Data

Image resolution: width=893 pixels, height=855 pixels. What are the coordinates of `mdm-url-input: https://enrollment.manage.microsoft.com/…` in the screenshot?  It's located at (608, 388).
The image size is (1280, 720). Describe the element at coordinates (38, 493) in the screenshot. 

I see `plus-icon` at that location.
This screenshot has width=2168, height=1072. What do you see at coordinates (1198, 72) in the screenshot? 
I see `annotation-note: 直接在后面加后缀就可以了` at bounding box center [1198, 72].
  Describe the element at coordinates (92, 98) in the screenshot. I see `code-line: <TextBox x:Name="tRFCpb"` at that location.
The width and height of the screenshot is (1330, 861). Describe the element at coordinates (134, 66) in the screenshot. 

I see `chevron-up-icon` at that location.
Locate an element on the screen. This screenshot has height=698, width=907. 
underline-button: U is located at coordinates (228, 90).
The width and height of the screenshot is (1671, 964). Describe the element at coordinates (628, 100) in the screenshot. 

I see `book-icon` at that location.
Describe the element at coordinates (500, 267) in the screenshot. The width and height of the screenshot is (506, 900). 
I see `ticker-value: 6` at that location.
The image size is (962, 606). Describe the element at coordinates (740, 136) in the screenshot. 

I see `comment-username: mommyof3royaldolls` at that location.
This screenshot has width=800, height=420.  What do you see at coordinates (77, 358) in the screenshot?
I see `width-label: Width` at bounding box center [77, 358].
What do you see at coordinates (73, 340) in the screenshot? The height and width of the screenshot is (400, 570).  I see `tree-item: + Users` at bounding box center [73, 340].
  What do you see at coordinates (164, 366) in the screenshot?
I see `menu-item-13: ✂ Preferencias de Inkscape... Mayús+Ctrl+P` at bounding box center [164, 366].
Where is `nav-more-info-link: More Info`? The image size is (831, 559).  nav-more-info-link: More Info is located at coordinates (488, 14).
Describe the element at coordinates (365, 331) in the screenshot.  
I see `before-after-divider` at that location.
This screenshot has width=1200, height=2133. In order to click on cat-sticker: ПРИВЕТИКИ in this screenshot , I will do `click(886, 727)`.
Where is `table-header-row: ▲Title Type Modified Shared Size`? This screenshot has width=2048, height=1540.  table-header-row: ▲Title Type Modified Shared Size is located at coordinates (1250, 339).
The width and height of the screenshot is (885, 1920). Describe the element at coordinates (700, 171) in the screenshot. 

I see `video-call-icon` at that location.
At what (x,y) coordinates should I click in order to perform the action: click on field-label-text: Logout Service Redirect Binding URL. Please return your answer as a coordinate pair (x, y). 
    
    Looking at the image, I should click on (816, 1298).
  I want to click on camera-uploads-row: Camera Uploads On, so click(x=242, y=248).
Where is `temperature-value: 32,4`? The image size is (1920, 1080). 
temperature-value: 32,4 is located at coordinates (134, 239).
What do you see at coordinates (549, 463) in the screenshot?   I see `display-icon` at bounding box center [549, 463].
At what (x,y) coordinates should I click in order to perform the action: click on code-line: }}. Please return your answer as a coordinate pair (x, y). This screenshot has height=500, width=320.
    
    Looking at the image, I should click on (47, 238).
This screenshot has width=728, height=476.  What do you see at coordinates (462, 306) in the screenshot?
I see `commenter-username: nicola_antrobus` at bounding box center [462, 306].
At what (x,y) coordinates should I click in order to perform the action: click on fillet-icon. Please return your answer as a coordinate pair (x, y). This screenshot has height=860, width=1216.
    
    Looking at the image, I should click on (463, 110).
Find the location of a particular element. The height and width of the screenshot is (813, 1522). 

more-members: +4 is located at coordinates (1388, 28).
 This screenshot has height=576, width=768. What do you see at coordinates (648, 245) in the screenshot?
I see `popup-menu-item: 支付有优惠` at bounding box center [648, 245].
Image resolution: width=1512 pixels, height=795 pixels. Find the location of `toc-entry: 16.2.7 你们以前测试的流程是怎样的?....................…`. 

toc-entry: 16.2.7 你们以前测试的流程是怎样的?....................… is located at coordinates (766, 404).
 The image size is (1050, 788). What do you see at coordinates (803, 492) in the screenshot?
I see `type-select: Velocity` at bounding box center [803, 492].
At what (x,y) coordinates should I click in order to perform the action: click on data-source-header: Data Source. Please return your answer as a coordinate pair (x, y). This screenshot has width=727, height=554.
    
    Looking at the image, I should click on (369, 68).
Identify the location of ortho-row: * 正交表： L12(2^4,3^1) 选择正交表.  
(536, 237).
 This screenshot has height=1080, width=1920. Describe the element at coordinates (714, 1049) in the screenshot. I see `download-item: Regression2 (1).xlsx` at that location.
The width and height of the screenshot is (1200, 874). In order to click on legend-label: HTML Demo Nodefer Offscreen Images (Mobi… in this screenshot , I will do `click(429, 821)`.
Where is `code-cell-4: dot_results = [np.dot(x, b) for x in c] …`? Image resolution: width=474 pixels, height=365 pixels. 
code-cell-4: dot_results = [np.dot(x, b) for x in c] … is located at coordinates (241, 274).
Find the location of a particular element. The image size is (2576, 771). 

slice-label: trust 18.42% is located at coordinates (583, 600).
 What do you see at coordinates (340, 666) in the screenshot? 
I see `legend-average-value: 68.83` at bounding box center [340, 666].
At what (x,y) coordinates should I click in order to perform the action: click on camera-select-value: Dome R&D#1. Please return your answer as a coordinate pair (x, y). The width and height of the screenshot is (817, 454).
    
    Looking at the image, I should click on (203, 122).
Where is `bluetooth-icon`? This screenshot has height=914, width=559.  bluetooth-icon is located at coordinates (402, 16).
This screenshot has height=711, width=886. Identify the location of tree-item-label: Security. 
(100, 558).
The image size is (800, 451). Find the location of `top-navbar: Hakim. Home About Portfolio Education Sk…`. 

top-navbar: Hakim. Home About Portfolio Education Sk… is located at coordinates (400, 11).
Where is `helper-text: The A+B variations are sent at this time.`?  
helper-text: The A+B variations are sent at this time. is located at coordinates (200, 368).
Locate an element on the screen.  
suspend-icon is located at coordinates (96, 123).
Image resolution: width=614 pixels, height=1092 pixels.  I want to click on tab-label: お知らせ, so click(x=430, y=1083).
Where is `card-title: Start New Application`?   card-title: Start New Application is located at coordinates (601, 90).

Task goal
Reproduce the listing above in full, swapping "Locate an element" for "Find an element" and leaving everything else untouched.

Result for this task
Image resolution: width=893 pixels, height=855 pixels. What are the coordinates of `mdm-url-input: https://enrollment.manage.microsoft.com/…` in the screenshot?  It's located at (608, 388).
The image size is (1280, 720). Describe the element at coordinates (38, 493) in the screenshot. 

I see `plus-icon` at that location.
This screenshot has width=2168, height=1072. What do you see at coordinates (1198, 72) in the screenshot? 
I see `annotation-note: 直接在后面加后缀就可以了` at bounding box center [1198, 72].
  Describe the element at coordinates (92, 98) in the screenshot. I see `code-line: <TextBox x:Name="tRFCpb"` at that location.
The width and height of the screenshot is (1330, 861). Describe the element at coordinates (134, 66) in the screenshot. 

I see `chevron-up-icon` at that location.
Find an element on the screen. This screenshot has height=698, width=907. 
underline-button: U is located at coordinates (228, 90).
The width and height of the screenshot is (1671, 964). Describe the element at coordinates (628, 100) in the screenshot. 

I see `book-icon` at that location.
Describe the element at coordinates (500, 267) in the screenshot. The width and height of the screenshot is (506, 900). 
I see `ticker-value: 6` at that location.
The image size is (962, 606). Describe the element at coordinates (740, 136) in the screenshot. 

I see `comment-username: mommyof3royaldolls` at that location.
This screenshot has width=800, height=420.  What do you see at coordinates (77, 358) in the screenshot?
I see `width-label: Width` at bounding box center [77, 358].
What do you see at coordinates (73, 340) in the screenshot? The height and width of the screenshot is (400, 570).  I see `tree-item: + Users` at bounding box center [73, 340].
  What do you see at coordinates (164, 366) in the screenshot?
I see `menu-item-13: ✂ Preferencias de Inkscape... Mayús+Ctrl+P` at bounding box center [164, 366].
Where is `nav-more-info-link: More Info`? The image size is (831, 559).  nav-more-info-link: More Info is located at coordinates (488, 14).
Describe the element at coordinates (365, 331) in the screenshot.  
I see `before-after-divider` at that location.
This screenshot has width=1200, height=2133. In order to click on cat-sticker: ПРИВЕТИКИ in this screenshot , I will do `click(886, 727)`.
Where is `table-header-row: ▲Title Type Modified Shared Size`? This screenshot has width=2048, height=1540.  table-header-row: ▲Title Type Modified Shared Size is located at coordinates (1250, 339).
The width and height of the screenshot is (885, 1920). Describe the element at coordinates (700, 171) in the screenshot. 

I see `video-call-icon` at that location.
At what (x,y) coordinates should I click in order to perform the action: click on field-label-text: Logout Service Redirect Binding URL. Please return your answer as a coordinate pair (x, y). 
    
    Looking at the image, I should click on (816, 1298).
  I want to click on camera-uploads-row: Camera Uploads On, so click(x=242, y=248).
Where is `temperature-value: 32,4`? The image size is (1920, 1080). 
temperature-value: 32,4 is located at coordinates (134, 239).
What do you see at coordinates (549, 463) in the screenshot?   I see `display-icon` at bounding box center [549, 463].
At what (x,y) coordinates should I click in order to perform the action: click on code-line: }}. Please return your answer as a coordinate pair (x, y). This screenshot has height=500, width=320.
    
    Looking at the image, I should click on (47, 238).
This screenshot has width=728, height=476.  What do you see at coordinates (462, 306) in the screenshot?
I see `commenter-username: nicola_antrobus` at bounding box center [462, 306].
At what (x,y) coordinates should I click in order to perform the action: click on fillet-icon. Please return your answer as a coordinate pair (x, y). This screenshot has height=860, width=1216.
    
    Looking at the image, I should click on (463, 110).
Find the location of a particular element. The height and width of the screenshot is (813, 1522). 

more-members: +4 is located at coordinates (1388, 28).
 This screenshot has height=576, width=768. What do you see at coordinates (648, 245) in the screenshot?
I see `popup-menu-item: 支付有优惠` at bounding box center [648, 245].
Image resolution: width=1512 pixels, height=795 pixels. Find the location of `toc-entry: 16.2.7 你们以前测试的流程是怎样的?....................…`. 

toc-entry: 16.2.7 你们以前测试的流程是怎样的?....................… is located at coordinates (766, 404).
 The image size is (1050, 788). What do you see at coordinates (803, 492) in the screenshot?
I see `type-select: Velocity` at bounding box center [803, 492].
At what (x,y) coordinates should I click in order to perform the action: click on data-source-header: Data Source. Please return your answer as a coordinate pair (x, y). This screenshot has width=727, height=554.
    
    Looking at the image, I should click on (369, 68).
Identify the location of ortho-row: * 正交表： L12(2^4,3^1) 选择正交表.  
(536, 237).
 This screenshot has height=1080, width=1920. Describe the element at coordinates (714, 1049) in the screenshot. I see `download-item: Regression2 (1).xlsx` at that location.
The width and height of the screenshot is (1200, 874). In order to click on legend-label: HTML Demo Nodefer Offscreen Images (Mobi… in this screenshot , I will do `click(429, 821)`.
Where is `code-cell-4: dot_results = [np.dot(x, b) for x in c] …`? Image resolution: width=474 pixels, height=365 pixels. 
code-cell-4: dot_results = [np.dot(x, b) for x in c] … is located at coordinates (241, 274).
Find the location of a particular element. The image size is (2576, 771). 

slice-label: trust 18.42% is located at coordinates (583, 600).
 What do you see at coordinates (340, 666) in the screenshot? 
I see `legend-average-value: 68.83` at bounding box center [340, 666].
At what (x,y) coordinates should I click in order to perform the action: click on camera-select-value: Dome R&D#1. Please return your answer as a coordinate pair (x, y). The width and height of the screenshot is (817, 454).
    
    Looking at the image, I should click on (203, 122).
Where is `bluetooth-icon`? This screenshot has height=914, width=559.  bluetooth-icon is located at coordinates (402, 16).
This screenshot has height=711, width=886. Identify the location of tree-item-label: Security. 
(100, 558).
The image size is (800, 451). Find the location of `top-navbar: Hakim. Home About Portfolio Education Sk…`. 

top-navbar: Hakim. Home About Portfolio Education Sk… is located at coordinates (400, 11).
Where is `helper-text: The A+B variations are sent at this time.`?  
helper-text: The A+B variations are sent at this time. is located at coordinates (200, 368).
Find an element on the screen.  
suspend-icon is located at coordinates (96, 123).
Image resolution: width=614 pixels, height=1092 pixels.  I want to click on tab-label: お知らせ, so click(x=430, y=1083).
Where is `card-title: Start New Application`?   card-title: Start New Application is located at coordinates (601, 90).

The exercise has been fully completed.